■ Records provided:

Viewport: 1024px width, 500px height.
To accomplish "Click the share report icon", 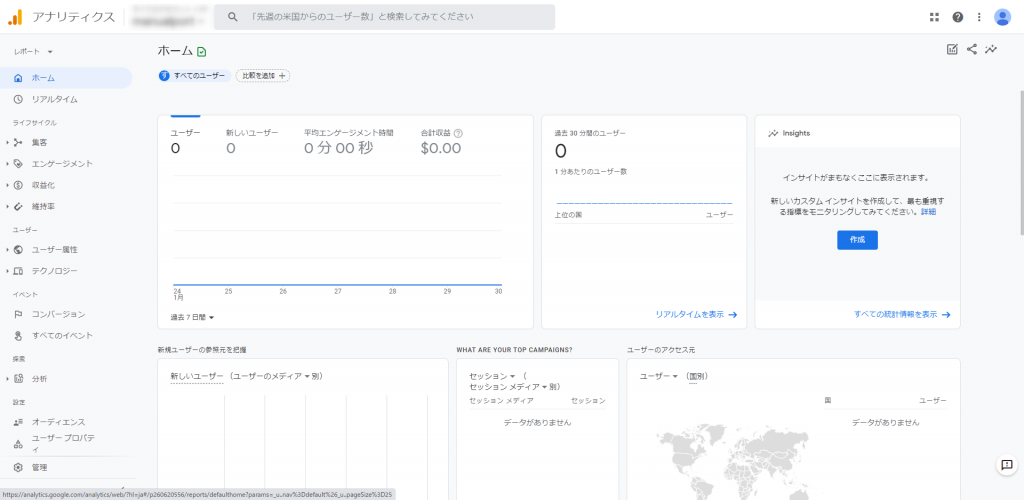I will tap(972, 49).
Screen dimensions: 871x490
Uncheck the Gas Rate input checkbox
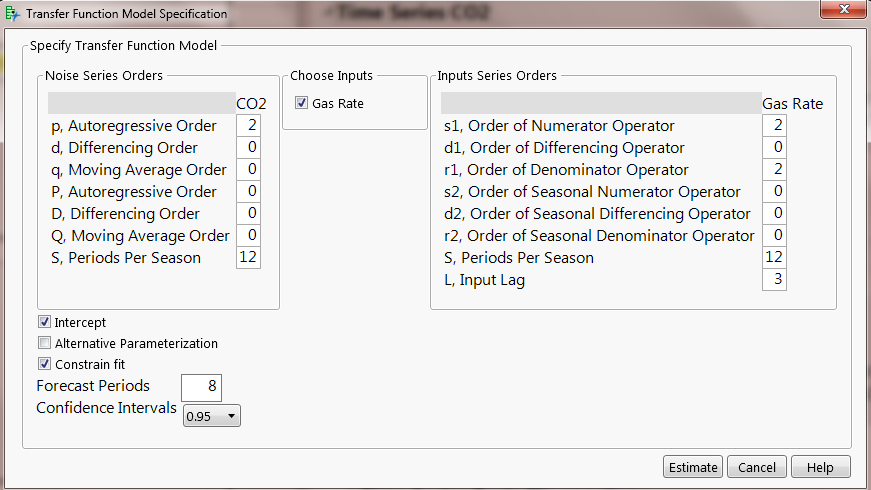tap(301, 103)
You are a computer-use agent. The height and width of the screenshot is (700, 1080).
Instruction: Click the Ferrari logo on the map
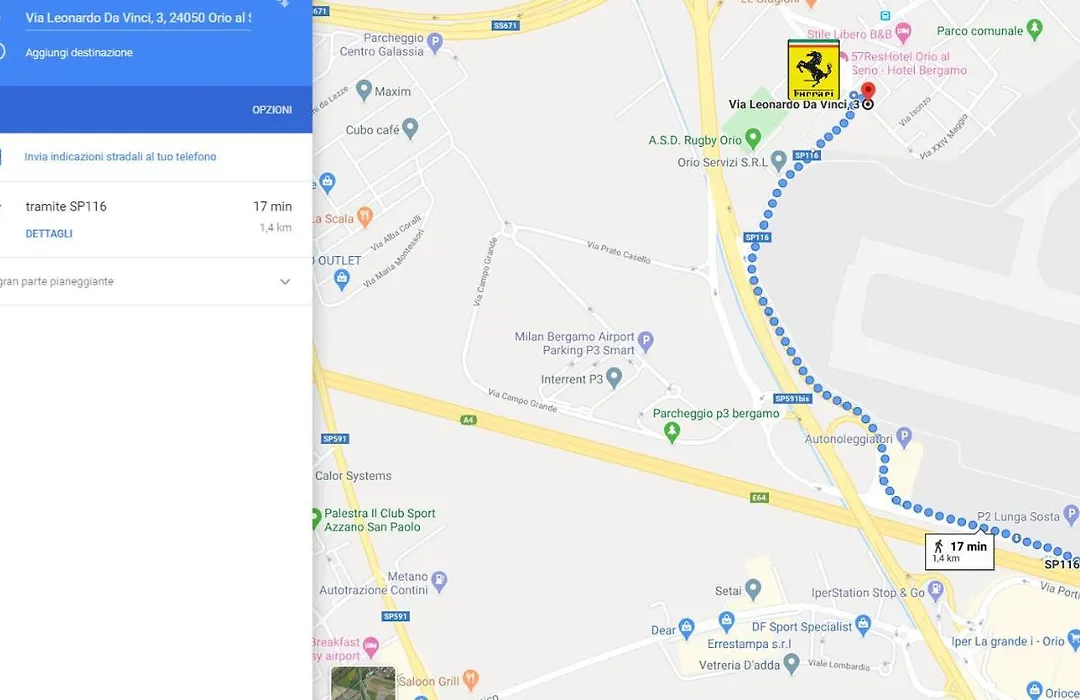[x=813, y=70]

■ What the exercise asks:
Which lines above carry the string "width"? Copy those lines.

■ Answer to this problem:
Viewport: 1024px width, 500px height.
You are a computer-use agent. The height and width of the screenshot is (700, 1080).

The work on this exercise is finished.